Output only the lines below from the one holding "Image resolution: width=1000" down to the one holding "Viewport: 1564px width, 784px", both end lines included and every picture dropped.

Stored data
━━━━
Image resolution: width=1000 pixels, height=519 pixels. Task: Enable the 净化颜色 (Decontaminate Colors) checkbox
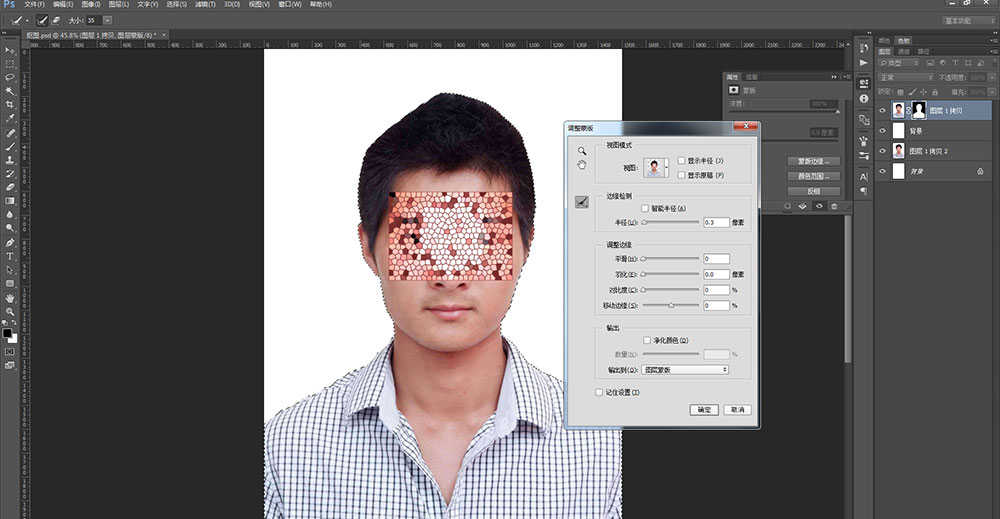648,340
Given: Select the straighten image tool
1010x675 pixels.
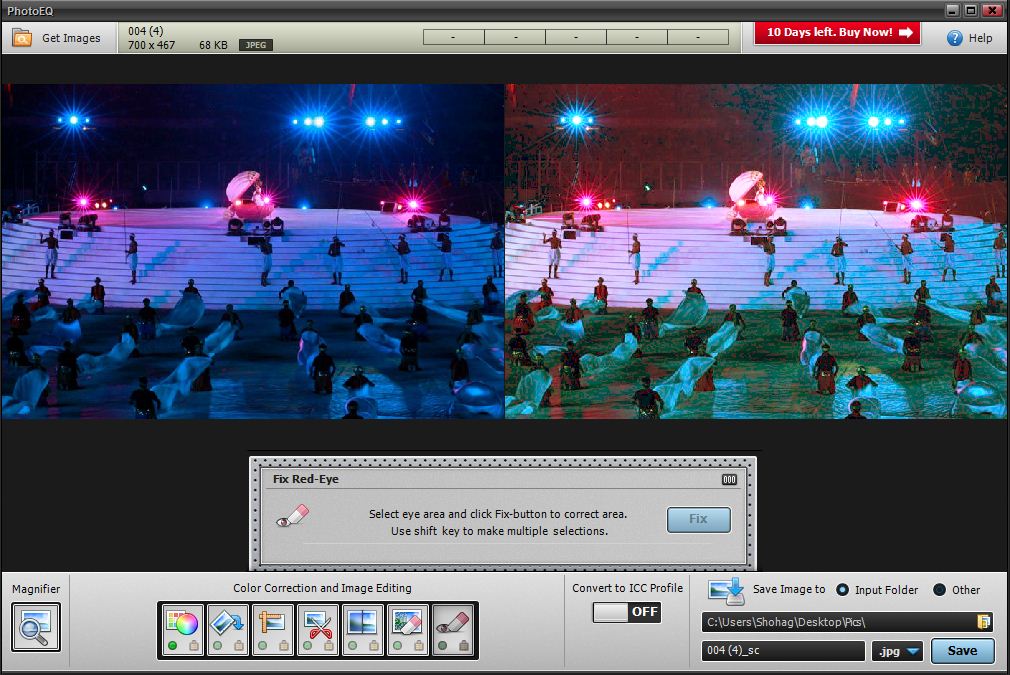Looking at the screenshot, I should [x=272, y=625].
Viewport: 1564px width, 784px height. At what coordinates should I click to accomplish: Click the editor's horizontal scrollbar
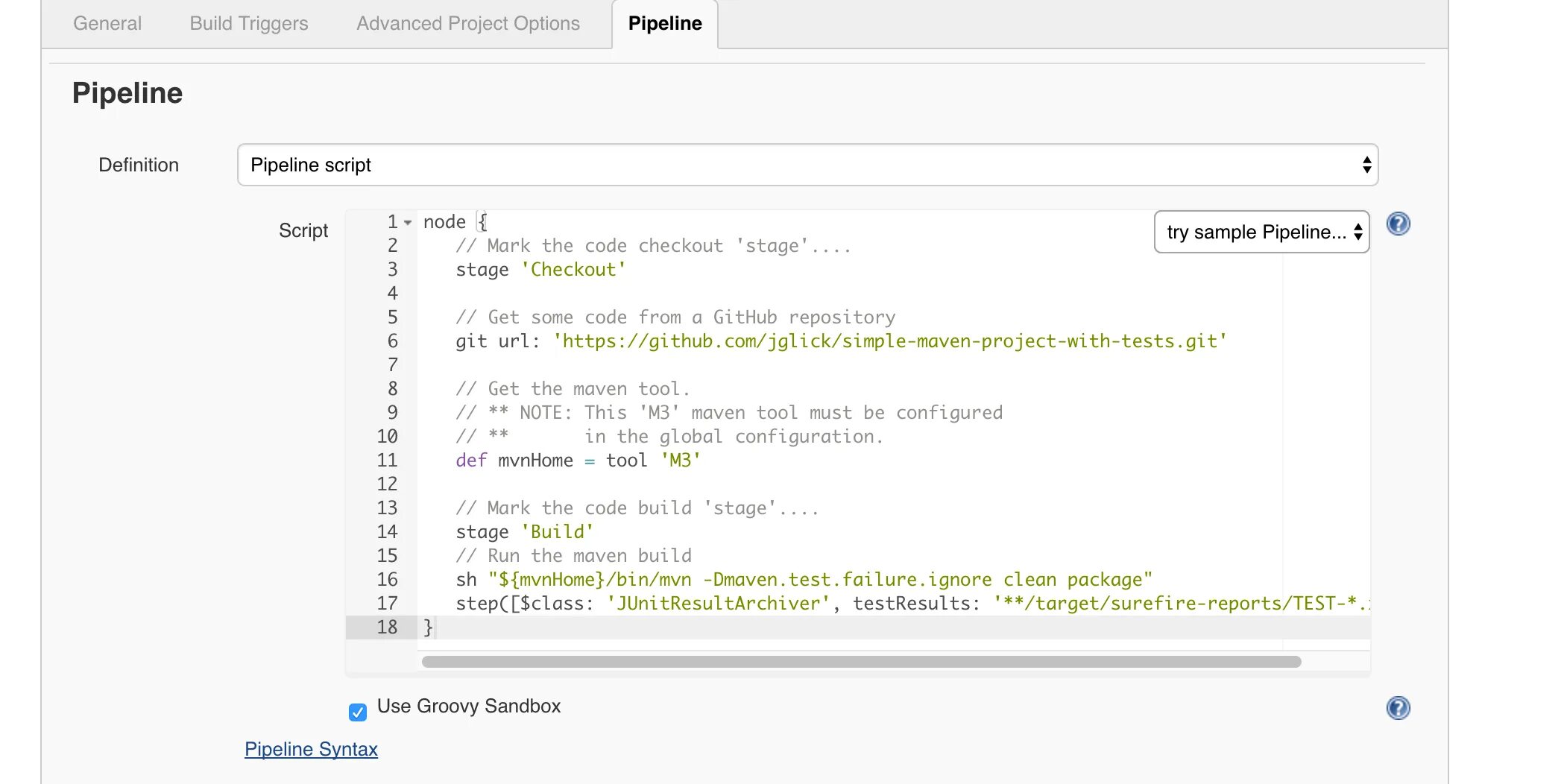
━━━━
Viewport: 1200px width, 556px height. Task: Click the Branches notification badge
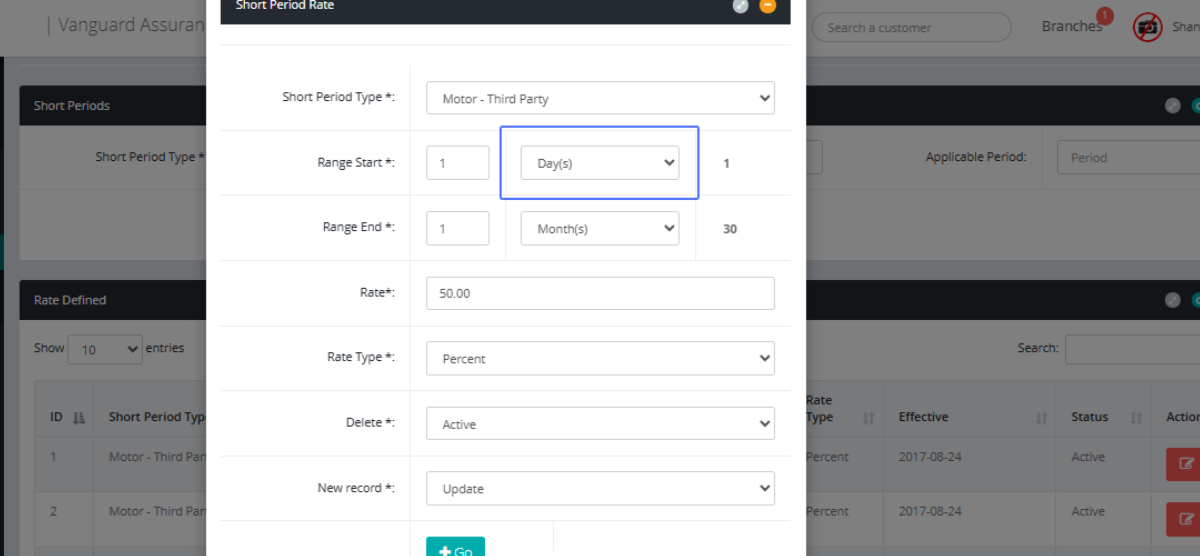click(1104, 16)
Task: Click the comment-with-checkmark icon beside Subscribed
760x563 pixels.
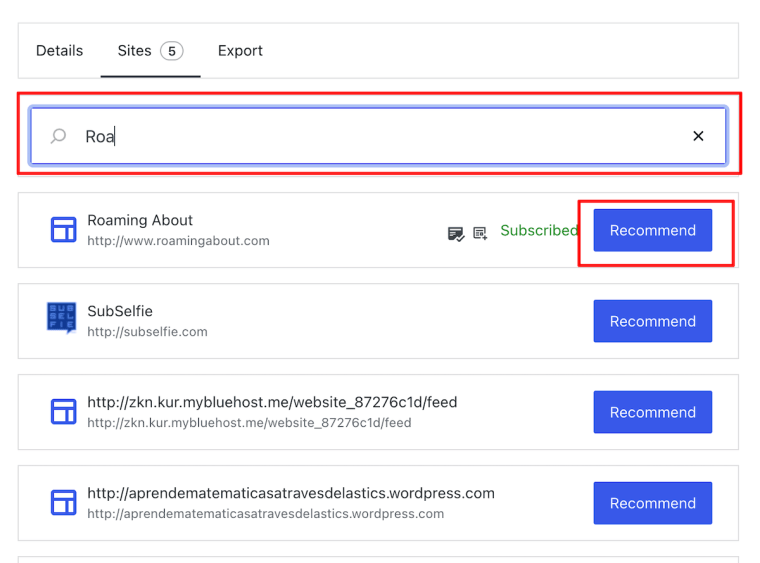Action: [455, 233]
━━━━
- _TASK RESULT_
Image resolution: width=1000 pixels, height=519 pixels. Task: Enable the 净化颜色 (Decontaminate Colors) checkbox
648,340
Given: Select the straighten image tool
1010x675 pixels.
Looking at the screenshot, I should [x=272, y=625].
Viewport: 1564px width, 784px height. At what coordinates should I click to accomplish: Click the editor's horizontal scrollbar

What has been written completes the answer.